AI driven personalization, regardless of the statistical method used, measures the relevance of a label to a user. How and how well these labels are defined is what then determines the quality and sophistication of your personalization efforts. Creating your label structure and defining each label entails defining a taxonomy where the topics, themes, and ideas represented in your products and content mix are defined.

At Pavilion our team has spent over 10 years advancing research methods for taxonomy creation and the systematic evaluation of content for use in user engagement, two skills which form the foundation to enable meaningful recommendations. Building a taxonomy is the starting point for those organizations looking to leverage personalization as a point of competitive advantage.

To gain a deeper understanding of the topics, themes, and ideas associated with your products, services, or content requires categorizing information based on traits, characteristics, sentiments, and other associated information. This requires training in using qualitative data—i.e. descriptive and conceptual information. Qualitative research is the scientific method for understanding the meanings of things, contexts, situations, and actions.

However, it is exceedingly rare for someone to be trained in both qualitative and quantitative methods. It’s not by accident that most recommendation engines are built on quantitative data—information that can be counted, measured, and expressed in numbers, such as: views, counts, product category (i.e., 1 = short sleeve vs. 2 = long sleeve or 3 = insulated vs. 4 = non-insulated). To become a data scientist or a developer your knowledge base to analyze data will be applying quantitative methods. The only training most college graduates have in understanding the meaning of text is writing a book report or literature review on a specific topic. Asked to conduct qualitative research a data scientist will count the number of times a word was stated which is not a valid method for analyzing content and driving meaning.

Understanding deeper level associations requires human intelligence and training in both qualitative and quantitative data methods. It is the fusing of qualitative and quantitative methods that power AI to make meaningful recommendations.

Taxonomies are where these methods meet. A taxonomy is used as asemantic layer enabling the structuring of your organizations content, (i.e. assigning content to labels) and even potentially being used in the evaluation of content from third party sources.

Wait… What is a sematic layer? Go ahead and google it. Wikipedia defines it as “a business representation of corporate data that helps end users access data autonomously using common business terms.”

In the terms of AI this not the numbers, math models, or indexing codes that enable the computer to crunch the data instead it is the words and phrases that define the topics, themes, and ideas from a user’s perspective. The semantic layer is a representation (i.e., abstraction) of the meaning of the data.

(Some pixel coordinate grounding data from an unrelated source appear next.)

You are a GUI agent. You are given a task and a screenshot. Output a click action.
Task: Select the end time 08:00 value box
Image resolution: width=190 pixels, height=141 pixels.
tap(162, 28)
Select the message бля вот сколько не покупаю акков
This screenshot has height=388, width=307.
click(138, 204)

Thus, the first step in building a taxonomy is identifying core topics, themes, and ideas represented in your digital assets, products, and services, as well as, third party data that your customers would also find interesting and valuable. This requires reading and analyzing words. To help you and your team begin the process of building a taxonomy, as well as, provide insight into our methodological processes at Pavilion, we provide a high level break down on how to do content analysis.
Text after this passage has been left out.